■ **PROBLEM DETAILS**
Nothing may be left out or changed. Print every entry.

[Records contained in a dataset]
────
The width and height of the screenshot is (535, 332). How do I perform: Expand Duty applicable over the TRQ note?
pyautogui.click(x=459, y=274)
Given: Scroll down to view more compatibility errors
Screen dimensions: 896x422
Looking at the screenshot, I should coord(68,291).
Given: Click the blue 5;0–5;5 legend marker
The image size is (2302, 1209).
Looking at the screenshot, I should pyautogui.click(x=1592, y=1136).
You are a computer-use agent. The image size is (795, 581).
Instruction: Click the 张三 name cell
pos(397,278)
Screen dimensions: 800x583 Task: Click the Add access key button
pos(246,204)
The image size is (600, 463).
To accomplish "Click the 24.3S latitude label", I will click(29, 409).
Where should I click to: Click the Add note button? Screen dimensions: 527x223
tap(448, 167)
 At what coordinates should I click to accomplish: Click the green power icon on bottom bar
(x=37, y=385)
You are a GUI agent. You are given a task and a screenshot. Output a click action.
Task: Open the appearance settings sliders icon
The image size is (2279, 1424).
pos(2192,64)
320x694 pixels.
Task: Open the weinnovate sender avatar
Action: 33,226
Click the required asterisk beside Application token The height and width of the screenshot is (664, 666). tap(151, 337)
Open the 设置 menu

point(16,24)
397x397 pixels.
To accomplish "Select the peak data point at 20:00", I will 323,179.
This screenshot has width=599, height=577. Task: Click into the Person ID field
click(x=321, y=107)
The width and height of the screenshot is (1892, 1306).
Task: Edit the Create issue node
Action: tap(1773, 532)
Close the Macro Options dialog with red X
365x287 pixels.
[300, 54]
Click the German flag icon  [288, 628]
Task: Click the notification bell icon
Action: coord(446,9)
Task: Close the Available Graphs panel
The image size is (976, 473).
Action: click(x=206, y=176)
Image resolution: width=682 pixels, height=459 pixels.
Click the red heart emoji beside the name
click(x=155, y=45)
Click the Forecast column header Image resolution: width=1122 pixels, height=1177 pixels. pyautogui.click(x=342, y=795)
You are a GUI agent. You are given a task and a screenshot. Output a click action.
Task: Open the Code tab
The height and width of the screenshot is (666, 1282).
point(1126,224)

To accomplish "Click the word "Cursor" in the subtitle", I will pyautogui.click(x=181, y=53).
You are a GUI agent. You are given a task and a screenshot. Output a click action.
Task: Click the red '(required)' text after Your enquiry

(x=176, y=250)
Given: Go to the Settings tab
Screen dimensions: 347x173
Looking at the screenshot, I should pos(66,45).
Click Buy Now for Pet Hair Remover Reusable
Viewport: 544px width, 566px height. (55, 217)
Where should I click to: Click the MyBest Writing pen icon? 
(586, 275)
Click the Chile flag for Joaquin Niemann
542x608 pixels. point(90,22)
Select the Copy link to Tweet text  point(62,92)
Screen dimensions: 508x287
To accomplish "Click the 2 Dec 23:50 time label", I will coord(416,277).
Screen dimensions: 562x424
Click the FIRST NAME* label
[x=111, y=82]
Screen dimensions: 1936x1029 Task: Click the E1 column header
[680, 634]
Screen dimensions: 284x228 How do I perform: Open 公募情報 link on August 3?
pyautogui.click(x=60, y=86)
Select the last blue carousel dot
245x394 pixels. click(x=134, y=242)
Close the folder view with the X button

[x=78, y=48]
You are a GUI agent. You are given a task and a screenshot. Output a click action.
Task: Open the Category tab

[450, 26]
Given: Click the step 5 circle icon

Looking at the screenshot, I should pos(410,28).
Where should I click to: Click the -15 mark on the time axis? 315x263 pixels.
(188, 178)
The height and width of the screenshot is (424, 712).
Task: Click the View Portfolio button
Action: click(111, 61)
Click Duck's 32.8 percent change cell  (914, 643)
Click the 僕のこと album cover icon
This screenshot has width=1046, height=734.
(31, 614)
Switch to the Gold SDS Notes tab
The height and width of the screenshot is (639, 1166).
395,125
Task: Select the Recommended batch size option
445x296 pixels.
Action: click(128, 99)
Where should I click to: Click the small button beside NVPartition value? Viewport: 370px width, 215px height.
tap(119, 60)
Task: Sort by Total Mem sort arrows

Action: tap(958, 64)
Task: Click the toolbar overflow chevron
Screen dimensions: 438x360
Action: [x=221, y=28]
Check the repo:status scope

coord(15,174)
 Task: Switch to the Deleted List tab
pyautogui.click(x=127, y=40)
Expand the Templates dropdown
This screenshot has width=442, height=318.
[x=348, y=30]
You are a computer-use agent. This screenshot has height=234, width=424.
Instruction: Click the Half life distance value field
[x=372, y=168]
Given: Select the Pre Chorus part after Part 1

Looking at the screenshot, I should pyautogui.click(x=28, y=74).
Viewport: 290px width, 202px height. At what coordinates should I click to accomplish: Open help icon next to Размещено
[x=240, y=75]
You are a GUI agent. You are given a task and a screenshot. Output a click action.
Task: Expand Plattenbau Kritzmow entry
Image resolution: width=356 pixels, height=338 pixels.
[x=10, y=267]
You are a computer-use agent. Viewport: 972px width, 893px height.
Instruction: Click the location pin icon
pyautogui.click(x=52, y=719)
────
■ **OUTPUT BELOW**
The width and height of the screenshot is (535, 332). How do I perform: Expand Duty applicable over the TRQ note?
pyautogui.click(x=459, y=274)
Given: Scroll down to view more compatibility errors
Screen dimensions: 896x422
Looking at the screenshot, I should coord(68,291).
Given: Click the blue 5;0–5;5 legend marker
The image size is (2302, 1209).
Looking at the screenshot, I should pyautogui.click(x=1592, y=1136).
You are a computer-use agent. The image size is (795, 581).
Instruction: Click the 张三 name cell
pos(397,278)
Screen dimensions: 800x583 Task: Click the Add access key button
pos(246,204)
The image size is (600, 463).
To accomplish "Click the 24.3S latitude label", I will click(29, 409).
Where should I click to: Click the Add note button? Screen dimensions: 527x223
tap(448, 167)
 At what coordinates should I click to accomplish: Click the green power icon on bottom bar
(x=37, y=385)
You are a GUI agent. You are given a task and a screenshot. Output a click action.
Task: Open the appearance settings sliders icon
The image size is (2279, 1424).
pos(2192,64)
320x694 pixels.
Task: Open the weinnovate sender avatar
Action: 33,226
Click the required asterisk beside Application token The height and width of the screenshot is (664, 666). tap(151, 337)
Open the 设置 menu

point(16,24)
397x397 pixels.
To accomplish "Select the peak data point at 20:00", I will 323,179.
This screenshot has width=599, height=577. Task: Click into the Person ID field
click(x=321, y=107)
The width and height of the screenshot is (1892, 1306).
Task: Edit the Create issue node
Action: tap(1773, 532)
Close the Macro Options dialog with red X
365x287 pixels.
[300, 54]
Click the German flag icon  [288, 628]
Task: Click the notification bell icon
Action: coord(446,9)
Task: Close the Available Graphs panel
The image size is (976, 473).
Action: click(x=206, y=176)
Image resolution: width=682 pixels, height=459 pixels.
Click the red heart emoji beside the name
click(x=155, y=45)
Click the Forecast column header Image resolution: width=1122 pixels, height=1177 pixels. pyautogui.click(x=342, y=795)
You are a GUI agent. You are given a task and a screenshot. Output a click action.
Task: Open the Code tab
The height and width of the screenshot is (666, 1282).
point(1126,224)

To accomplish "Click the word "Cursor" in the subtitle", I will pyautogui.click(x=181, y=53).
You are a GUI agent. You are given a task and a screenshot. Output a click action.
Task: Click the red '(required)' text after Your enquiry

(x=176, y=250)
Given: Go to the Settings tab
Screen dimensions: 347x173
Looking at the screenshot, I should pos(66,45).
Click Buy Now for Pet Hair Remover Reusable
Viewport: 544px width, 566px height. (55, 217)
Where should I click to: Click the MyBest Writing pen icon? 
(586, 275)
Click the Chile flag for Joaquin Niemann
542x608 pixels. point(90,22)
Select the Copy link to Tweet text  point(62,92)
Screen dimensions: 508x287
To accomplish "Click the 2 Dec 23:50 time label", I will coord(416,277).
Screen dimensions: 562x424
Click the FIRST NAME* label
[x=111, y=82]
Screen dimensions: 1936x1029 Task: Click the E1 column header
[680, 634]
Screen dimensions: 284x228 How do I perform: Open 公募情報 link on August 3?
pyautogui.click(x=60, y=86)
Select the last blue carousel dot
245x394 pixels. click(x=134, y=242)
Close the folder view with the X button

[x=78, y=48]
You are a GUI agent. You are given a task and a screenshot. Output a click action.
Task: Open the Category tab

[450, 26]
Given: Click the step 5 circle icon

Looking at the screenshot, I should pos(410,28).
Where should I click to: Click the -15 mark on the time axis? 315x263 pixels.
(188, 178)
The height and width of the screenshot is (424, 712).
Task: Click the View Portfolio button
Action: click(111, 61)
Click Duck's 32.8 percent change cell  (914, 643)
Click the 僕のこと album cover icon
This screenshot has width=1046, height=734.
(31, 614)
Switch to the Gold SDS Notes tab
The height and width of the screenshot is (639, 1166).
395,125
Task: Select the Recommended batch size option
445x296 pixels.
Action: click(128, 99)
Where should I click to: Click the small button beside NVPartition value? Viewport: 370px width, 215px height.
tap(119, 60)
Task: Sort by Total Mem sort arrows

Action: tap(958, 64)
Task: Click the toolbar overflow chevron
Screen dimensions: 438x360
Action: [x=221, y=28]
Check the repo:status scope

coord(15,174)
 Task: Switch to the Deleted List tab
pyautogui.click(x=127, y=40)
Expand the Templates dropdown
This screenshot has width=442, height=318.
[x=348, y=30]
You are a computer-use agent. This screenshot has height=234, width=424.
Instruction: Click the Half life distance value field
[x=372, y=168]
Given: Select the Pre Chorus part after Part 1

Looking at the screenshot, I should pyautogui.click(x=28, y=74).
Viewport: 290px width, 202px height. At what coordinates should I click to accomplish: Open help icon next to Размещено
[x=240, y=75]
You are a GUI agent. You are given a task and a screenshot. Output a click action.
Task: Expand Plattenbau Kritzmow entry
Image resolution: width=356 pixels, height=338 pixels.
[x=10, y=267]
You are a computer-use agent. Viewport: 972px width, 893px height.
Instruction: Click the location pin icon
pyautogui.click(x=52, y=719)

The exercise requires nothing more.